● Exercise: Look for the word "Select" in the entries and copy every line where it shows up.

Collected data
....
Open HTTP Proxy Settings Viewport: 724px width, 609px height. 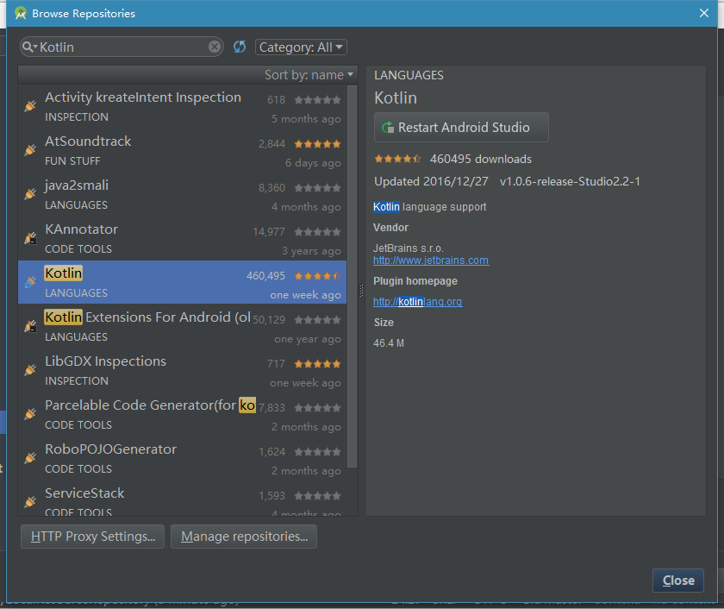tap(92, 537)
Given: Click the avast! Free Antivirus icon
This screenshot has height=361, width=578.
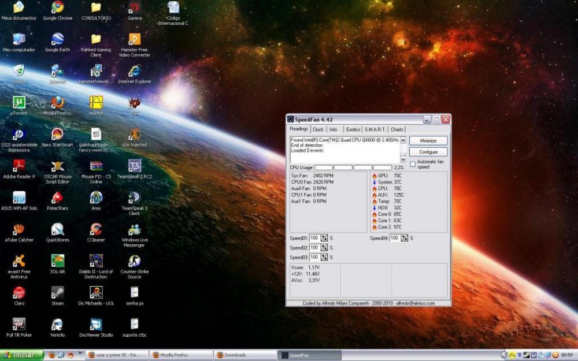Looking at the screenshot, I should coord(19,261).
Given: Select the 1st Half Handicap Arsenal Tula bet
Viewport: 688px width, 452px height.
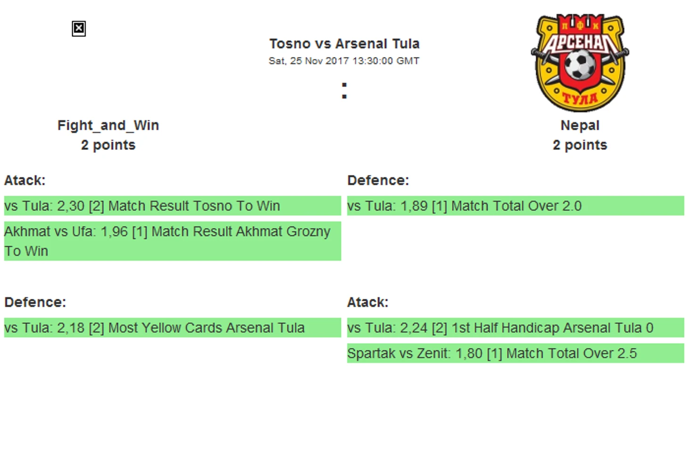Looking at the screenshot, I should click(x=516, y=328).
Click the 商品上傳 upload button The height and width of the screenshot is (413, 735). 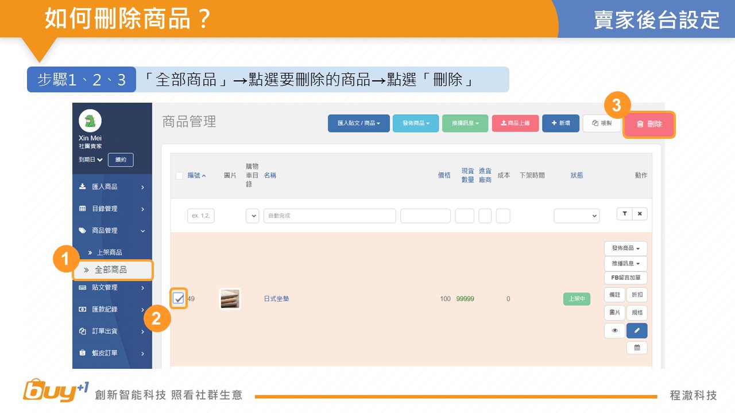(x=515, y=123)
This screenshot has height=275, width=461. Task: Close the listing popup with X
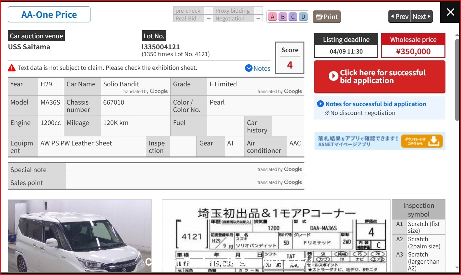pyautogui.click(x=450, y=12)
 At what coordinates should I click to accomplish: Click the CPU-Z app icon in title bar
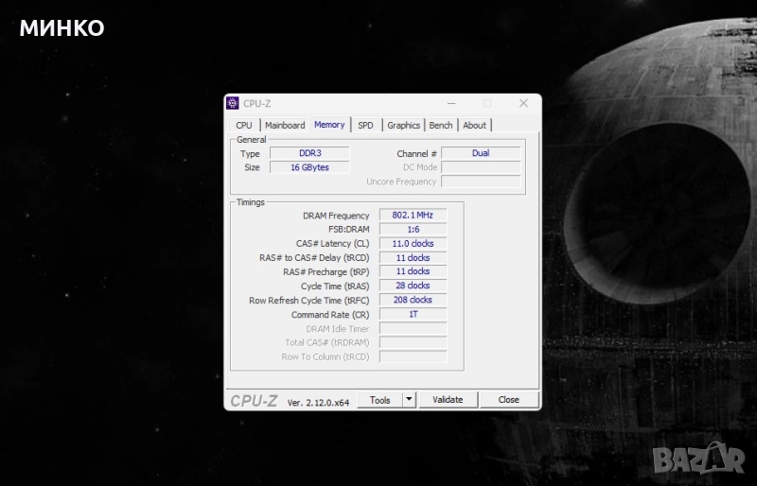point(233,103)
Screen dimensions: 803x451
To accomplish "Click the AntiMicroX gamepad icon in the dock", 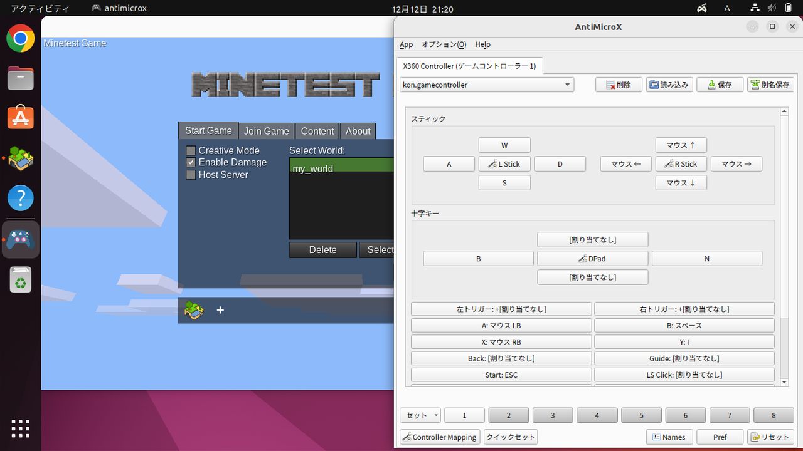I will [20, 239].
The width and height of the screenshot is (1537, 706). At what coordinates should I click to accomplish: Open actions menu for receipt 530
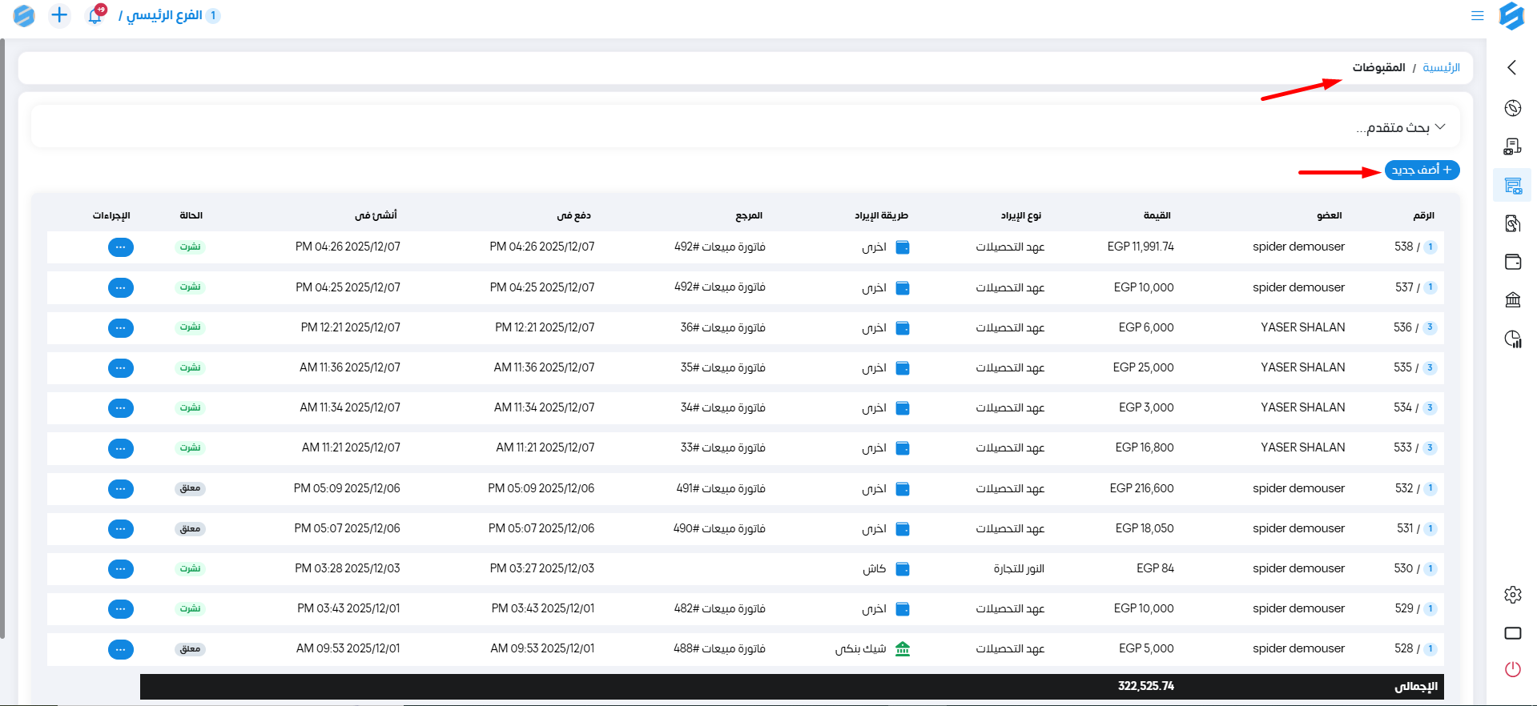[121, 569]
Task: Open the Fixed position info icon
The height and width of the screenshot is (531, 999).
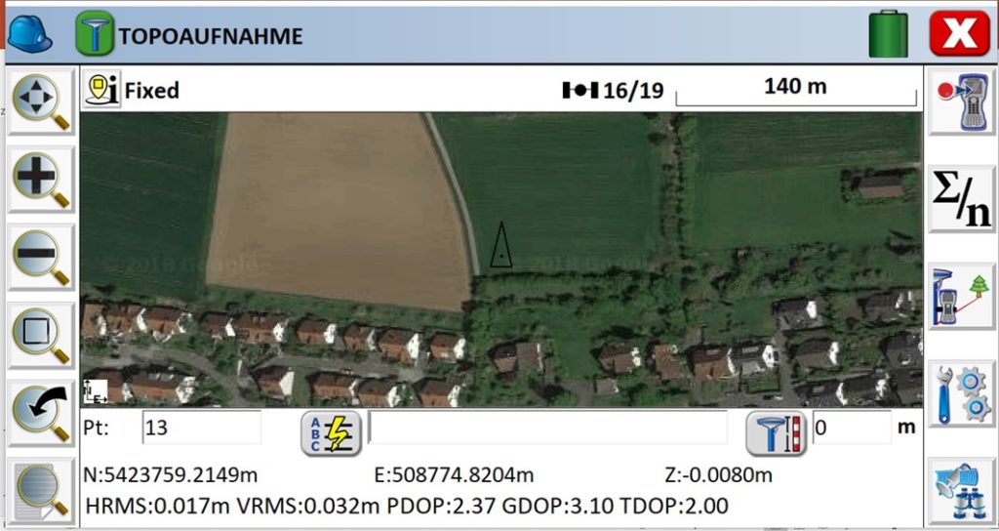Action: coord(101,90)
....
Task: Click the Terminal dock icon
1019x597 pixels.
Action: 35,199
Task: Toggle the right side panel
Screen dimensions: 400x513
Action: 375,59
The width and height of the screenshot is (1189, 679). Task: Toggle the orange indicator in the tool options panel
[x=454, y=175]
....
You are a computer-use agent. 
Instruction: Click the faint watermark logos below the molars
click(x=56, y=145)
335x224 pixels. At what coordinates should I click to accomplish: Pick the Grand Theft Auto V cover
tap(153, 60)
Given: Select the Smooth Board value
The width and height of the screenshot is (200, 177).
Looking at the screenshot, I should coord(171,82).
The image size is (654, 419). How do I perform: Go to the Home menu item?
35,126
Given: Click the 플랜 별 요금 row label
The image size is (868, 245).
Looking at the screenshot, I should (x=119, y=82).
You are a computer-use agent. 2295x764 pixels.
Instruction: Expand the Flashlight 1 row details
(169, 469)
....
● Final answer:
Given: Select the 1st Half Handicap Arsenal Tula bet
Given: Select the Smooth Board value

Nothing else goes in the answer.